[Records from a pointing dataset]

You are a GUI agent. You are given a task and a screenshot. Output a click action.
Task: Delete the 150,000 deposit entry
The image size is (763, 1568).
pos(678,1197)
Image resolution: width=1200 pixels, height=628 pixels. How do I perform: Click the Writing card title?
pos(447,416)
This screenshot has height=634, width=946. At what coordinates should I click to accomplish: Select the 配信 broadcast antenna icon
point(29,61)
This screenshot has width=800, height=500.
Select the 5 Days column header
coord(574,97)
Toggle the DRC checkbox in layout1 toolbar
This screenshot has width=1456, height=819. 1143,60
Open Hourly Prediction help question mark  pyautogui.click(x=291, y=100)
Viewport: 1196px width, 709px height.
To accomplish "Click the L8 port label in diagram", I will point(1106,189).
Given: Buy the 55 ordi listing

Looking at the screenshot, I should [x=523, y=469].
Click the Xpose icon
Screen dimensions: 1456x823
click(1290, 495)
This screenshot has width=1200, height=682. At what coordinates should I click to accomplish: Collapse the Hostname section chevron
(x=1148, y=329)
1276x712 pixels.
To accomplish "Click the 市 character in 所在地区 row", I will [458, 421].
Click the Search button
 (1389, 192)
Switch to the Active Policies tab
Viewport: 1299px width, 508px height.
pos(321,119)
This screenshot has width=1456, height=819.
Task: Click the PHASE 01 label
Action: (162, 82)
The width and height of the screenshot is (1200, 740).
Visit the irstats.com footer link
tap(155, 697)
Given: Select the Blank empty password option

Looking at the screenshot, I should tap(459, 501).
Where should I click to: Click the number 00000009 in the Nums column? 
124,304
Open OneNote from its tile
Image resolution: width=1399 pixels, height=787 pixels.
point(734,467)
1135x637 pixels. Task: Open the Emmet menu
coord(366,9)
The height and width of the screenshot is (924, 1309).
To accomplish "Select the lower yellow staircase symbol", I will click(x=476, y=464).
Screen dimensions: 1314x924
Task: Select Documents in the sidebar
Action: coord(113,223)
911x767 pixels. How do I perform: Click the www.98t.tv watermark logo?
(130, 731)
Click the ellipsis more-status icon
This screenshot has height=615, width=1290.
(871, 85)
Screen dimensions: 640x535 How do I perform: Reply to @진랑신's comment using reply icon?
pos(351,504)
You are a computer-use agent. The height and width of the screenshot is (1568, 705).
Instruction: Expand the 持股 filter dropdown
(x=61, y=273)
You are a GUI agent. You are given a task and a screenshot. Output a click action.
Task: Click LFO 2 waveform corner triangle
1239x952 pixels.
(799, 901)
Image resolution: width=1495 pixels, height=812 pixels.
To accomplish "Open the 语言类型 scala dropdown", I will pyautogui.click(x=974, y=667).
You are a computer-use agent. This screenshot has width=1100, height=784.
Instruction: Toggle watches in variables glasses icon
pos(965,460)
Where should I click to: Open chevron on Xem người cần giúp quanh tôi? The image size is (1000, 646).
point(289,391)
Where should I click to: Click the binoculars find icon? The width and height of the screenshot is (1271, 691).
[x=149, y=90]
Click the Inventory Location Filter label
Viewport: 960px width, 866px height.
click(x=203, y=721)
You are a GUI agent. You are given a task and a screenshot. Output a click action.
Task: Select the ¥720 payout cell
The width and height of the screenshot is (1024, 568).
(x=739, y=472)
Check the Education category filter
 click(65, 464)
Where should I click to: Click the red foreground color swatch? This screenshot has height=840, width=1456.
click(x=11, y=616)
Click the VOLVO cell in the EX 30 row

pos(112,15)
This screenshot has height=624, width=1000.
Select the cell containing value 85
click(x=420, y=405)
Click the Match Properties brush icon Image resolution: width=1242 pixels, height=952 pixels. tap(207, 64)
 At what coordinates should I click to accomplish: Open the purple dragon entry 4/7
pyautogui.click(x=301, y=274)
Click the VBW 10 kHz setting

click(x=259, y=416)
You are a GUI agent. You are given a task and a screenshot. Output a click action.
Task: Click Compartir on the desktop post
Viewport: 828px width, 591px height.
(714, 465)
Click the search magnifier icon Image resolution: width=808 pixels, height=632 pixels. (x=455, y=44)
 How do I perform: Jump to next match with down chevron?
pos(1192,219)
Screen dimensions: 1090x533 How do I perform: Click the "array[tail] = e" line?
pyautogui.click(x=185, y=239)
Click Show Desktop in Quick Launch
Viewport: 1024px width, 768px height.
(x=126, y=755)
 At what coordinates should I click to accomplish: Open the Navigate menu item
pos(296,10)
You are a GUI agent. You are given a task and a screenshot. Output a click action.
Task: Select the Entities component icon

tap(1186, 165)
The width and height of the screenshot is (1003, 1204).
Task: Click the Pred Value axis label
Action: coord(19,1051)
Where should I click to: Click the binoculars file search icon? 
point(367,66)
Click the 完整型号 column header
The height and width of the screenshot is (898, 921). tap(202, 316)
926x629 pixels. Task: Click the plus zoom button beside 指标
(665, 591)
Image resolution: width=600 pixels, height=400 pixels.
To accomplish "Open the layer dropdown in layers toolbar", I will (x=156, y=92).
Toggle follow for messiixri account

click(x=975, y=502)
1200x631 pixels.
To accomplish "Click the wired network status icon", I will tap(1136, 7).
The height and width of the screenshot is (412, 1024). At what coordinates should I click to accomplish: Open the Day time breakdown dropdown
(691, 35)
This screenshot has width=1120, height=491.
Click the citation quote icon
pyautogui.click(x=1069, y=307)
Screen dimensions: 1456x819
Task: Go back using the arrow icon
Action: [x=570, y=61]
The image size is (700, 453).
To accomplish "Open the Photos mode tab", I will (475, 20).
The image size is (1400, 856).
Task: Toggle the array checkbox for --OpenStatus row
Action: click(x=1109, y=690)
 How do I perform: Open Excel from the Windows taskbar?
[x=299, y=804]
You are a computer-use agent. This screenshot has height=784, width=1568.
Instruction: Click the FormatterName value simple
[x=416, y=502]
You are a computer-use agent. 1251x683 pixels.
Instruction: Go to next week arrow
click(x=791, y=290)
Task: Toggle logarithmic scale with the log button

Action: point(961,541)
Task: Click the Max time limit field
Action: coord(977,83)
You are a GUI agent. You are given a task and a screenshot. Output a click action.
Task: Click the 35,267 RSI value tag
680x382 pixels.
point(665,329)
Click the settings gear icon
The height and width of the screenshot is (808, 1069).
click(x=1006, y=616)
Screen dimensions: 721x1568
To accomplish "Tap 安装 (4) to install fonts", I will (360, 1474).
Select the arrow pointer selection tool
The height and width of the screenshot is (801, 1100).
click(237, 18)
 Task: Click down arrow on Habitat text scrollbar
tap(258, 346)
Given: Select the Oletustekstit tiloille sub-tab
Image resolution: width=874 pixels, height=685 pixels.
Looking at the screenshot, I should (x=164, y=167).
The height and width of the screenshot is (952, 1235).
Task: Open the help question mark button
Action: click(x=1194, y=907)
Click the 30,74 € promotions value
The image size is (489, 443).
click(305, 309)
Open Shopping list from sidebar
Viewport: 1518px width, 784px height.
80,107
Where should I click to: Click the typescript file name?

:: To do ::
Report how many lines in the data above contain the string "dropdown". Give only the number, and treat case as significant.

:: Answer for this exercise ::
4